How to Wire Up a Fabrik Application
The word fabrik, from the Latin verb fabricare, means to fabricate. It became a German and later an English word to describe places where manufacturing takes place, such as factories. Similarly, Fabrik is a visual programming integrated development environment that provides a kit of computational and user interface components that can be "wired" together to construct new library components and complete applications.
Application construction in Fabrik is extremely simple and immediate. An author defines an application by directly manipulating its visual representation, selecting appropriate Fabrik components from the library and connecting them up in order to achieve the desired functionality and appearance. A Fabrik component appears as a rectangular grapheme with one or more connectors, called pins, located around its periphery. Some of the pins channel input, others channel output and still others (bidirectional pins) are able to pass data in either direction.

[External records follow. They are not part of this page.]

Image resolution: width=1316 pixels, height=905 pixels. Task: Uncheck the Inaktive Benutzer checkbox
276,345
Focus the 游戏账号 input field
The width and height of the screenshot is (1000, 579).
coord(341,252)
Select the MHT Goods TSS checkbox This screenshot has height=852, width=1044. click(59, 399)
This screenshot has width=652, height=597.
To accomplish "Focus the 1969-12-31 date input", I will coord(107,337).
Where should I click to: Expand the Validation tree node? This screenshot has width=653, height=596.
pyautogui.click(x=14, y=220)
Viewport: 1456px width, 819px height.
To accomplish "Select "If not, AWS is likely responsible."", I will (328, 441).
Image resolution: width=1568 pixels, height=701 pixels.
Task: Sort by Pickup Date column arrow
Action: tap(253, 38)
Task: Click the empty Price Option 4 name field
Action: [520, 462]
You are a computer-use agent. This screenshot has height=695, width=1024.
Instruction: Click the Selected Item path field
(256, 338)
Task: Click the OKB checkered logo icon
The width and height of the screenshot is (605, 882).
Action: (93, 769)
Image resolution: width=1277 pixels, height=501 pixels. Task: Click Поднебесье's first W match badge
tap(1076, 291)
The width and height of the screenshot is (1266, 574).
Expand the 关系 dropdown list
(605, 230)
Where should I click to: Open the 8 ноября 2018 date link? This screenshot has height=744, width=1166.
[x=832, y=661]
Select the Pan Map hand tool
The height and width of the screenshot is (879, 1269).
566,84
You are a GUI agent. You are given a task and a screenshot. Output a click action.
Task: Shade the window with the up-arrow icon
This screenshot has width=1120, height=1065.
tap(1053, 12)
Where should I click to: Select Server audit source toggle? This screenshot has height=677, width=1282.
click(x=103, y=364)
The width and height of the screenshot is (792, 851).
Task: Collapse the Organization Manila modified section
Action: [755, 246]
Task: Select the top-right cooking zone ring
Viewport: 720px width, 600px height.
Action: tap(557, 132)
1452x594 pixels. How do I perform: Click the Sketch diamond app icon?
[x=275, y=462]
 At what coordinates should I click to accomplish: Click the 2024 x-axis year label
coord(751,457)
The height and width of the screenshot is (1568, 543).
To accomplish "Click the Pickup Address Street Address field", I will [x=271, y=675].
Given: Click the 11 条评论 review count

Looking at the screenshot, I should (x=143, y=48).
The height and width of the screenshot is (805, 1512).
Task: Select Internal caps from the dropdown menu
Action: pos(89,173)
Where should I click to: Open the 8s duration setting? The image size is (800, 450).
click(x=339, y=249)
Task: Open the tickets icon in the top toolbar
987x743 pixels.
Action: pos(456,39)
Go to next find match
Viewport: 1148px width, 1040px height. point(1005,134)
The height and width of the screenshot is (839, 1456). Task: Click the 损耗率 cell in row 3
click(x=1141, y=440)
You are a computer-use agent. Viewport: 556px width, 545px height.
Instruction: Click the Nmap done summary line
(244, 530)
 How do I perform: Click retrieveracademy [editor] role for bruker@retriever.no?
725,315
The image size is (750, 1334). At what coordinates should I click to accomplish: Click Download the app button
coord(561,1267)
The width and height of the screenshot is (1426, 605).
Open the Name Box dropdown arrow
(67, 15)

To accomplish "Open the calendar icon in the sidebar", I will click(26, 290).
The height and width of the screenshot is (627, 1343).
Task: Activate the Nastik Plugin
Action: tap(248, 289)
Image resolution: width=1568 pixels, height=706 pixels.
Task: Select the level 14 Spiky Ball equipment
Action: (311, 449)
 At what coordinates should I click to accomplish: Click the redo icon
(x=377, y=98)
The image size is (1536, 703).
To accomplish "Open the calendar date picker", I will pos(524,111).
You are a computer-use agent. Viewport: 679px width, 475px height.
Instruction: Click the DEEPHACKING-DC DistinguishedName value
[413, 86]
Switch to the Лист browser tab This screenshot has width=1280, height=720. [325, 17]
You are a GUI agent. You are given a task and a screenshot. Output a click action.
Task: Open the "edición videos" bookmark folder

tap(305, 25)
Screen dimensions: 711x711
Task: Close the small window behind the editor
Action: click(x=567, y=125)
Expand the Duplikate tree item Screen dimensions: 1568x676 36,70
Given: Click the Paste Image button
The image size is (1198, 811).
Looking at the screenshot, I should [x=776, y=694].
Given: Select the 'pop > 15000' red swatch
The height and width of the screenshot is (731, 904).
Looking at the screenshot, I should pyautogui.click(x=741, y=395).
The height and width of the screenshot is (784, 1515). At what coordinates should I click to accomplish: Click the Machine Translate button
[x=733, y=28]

Bidirectionality is an essential feature of Fabrik that makes it possible to build up complex synthetic graphics and other generative structures. For example, the slider component of figure 2a consists of a tall slender grapheme generated by the rectangle creator grapheme with input points 15@0 and 22@118 in its upper-left and lower-right corners and a small number component that displays the current value. Flowing through the slider is an external gateway, NumToPoint, which converts the integer value to a point, Default and ConstrainPoint, each of which constrains the slider's position to the top or bottom edge of its framed image.